Com medo de dar azar, não tive coragem de matar
minha mãe ou uma das minhas nove irmãs, todas vivas. Ainda me passou pela
cabeça fuzilar uma delas, a Pretinha, batizada Maria Aparecida, que sofria de
asma. Mas ele não ia acreditar. Seria uma morte inútil. Resolvi falar a
verdade:
- Ninguém morreu. Foi uma namorada. Faltei essa e
outras vezes pra sair com ela. Pode me demitir.
Zé da Cachorra
Já me sentia no olho da rua. No entanto,
surpreendentemente, Miguel Borges mudou o tom de voz, me deu um abraço
carinhoso e, com um largo sorriso, disse conciliador, deixando a redação
inteira estupefata:
- Namorada? Porra, Riba, por que você não avisou
logo desde o início? Pra mim, esse é o único motivo válido para faltar ao
trabalho: UMA MULHER. Tá justificado. A próxima vez, avisa antes. Agora, vai
trabalhar.
Lembrei que no Zé
da Cachorra, enquanto o grileiro cooptava o político corrupto, depois de
uma orgia, a câmara, ou seja os olhos do Miguel Borges escaneavam o corpo de
uma mulher, percorrendo-o de ponta à ponta.

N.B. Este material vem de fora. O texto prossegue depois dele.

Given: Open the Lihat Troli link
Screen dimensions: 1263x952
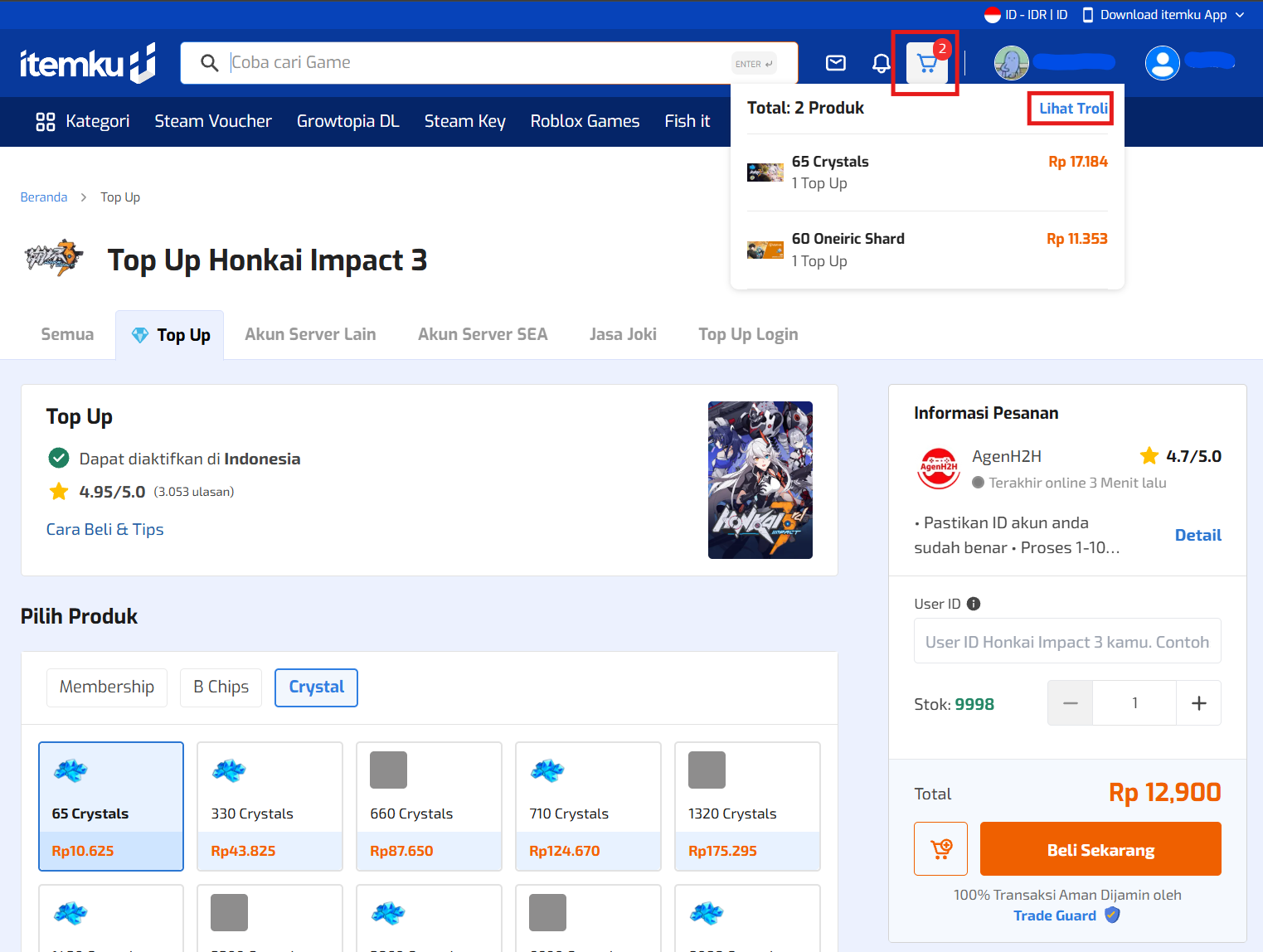Looking at the screenshot, I should coord(1072,109).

Esse foi o Miguel Henrique Borges, 76 anos, o
menino beijado por tantas Marias Bonitas e que nos deixou nesta semana, vítima
de uma parada cardíaca. Morreu em São Lourenço (MG), onde vivia desde 1997.

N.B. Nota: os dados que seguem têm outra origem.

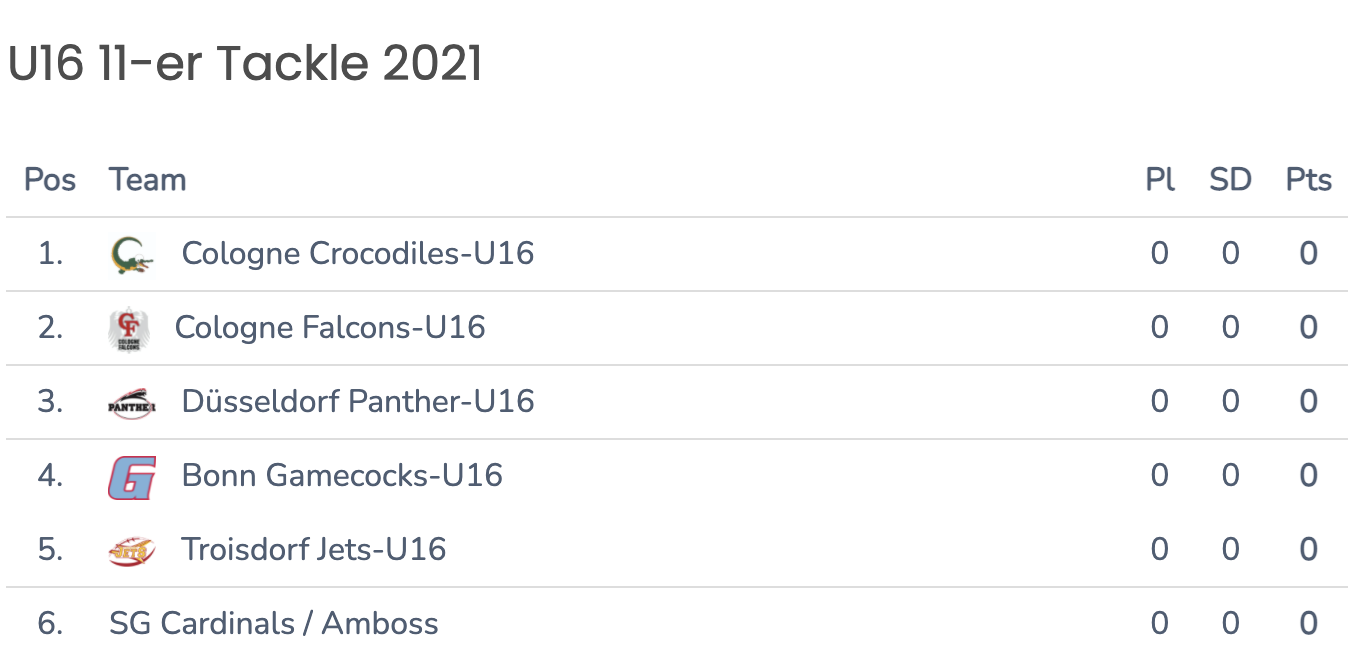Click the Düsseldorf Panther team logo
The height and width of the screenshot is (668, 1356).
(x=132, y=403)
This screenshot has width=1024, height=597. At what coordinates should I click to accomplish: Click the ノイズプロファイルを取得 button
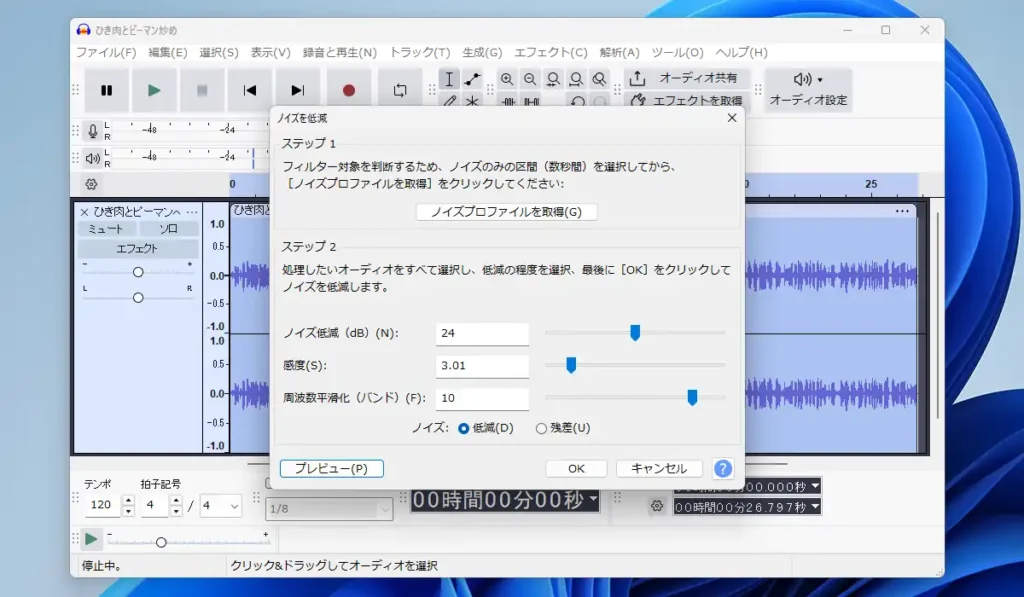pyautogui.click(x=506, y=211)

Antes dele, se foram Felix Athayde, Newton Rodrigues, Joel Silveira. Ele é o
último dos grandes editores de O PAÍZ - um
diário vespertino que durou de agosto a dezembro de 1968, uma existência tão
fugaz que sequer consta na biografia de Miguel Borges, mas que marcou quem com
ele conviveu.
- Meu gordinho não tinha idade para morrer. E ele
estava muito feliz - declarou ao Globo
sua mulher, Maria Elisa Garcia, que o conheceu em 1984, na Banda de Ipanema.
No avião que me leva a um evento acadêmico em
Uberlândia, no Museu do Índio da Universidade Federal (UFU), enquanto tiro um
cochilo, ouço Borges me cobrar:
- Essa é a notícia. Por que você não cobriu as
manifestações de rua? Por que faltou? Quem morreu agora?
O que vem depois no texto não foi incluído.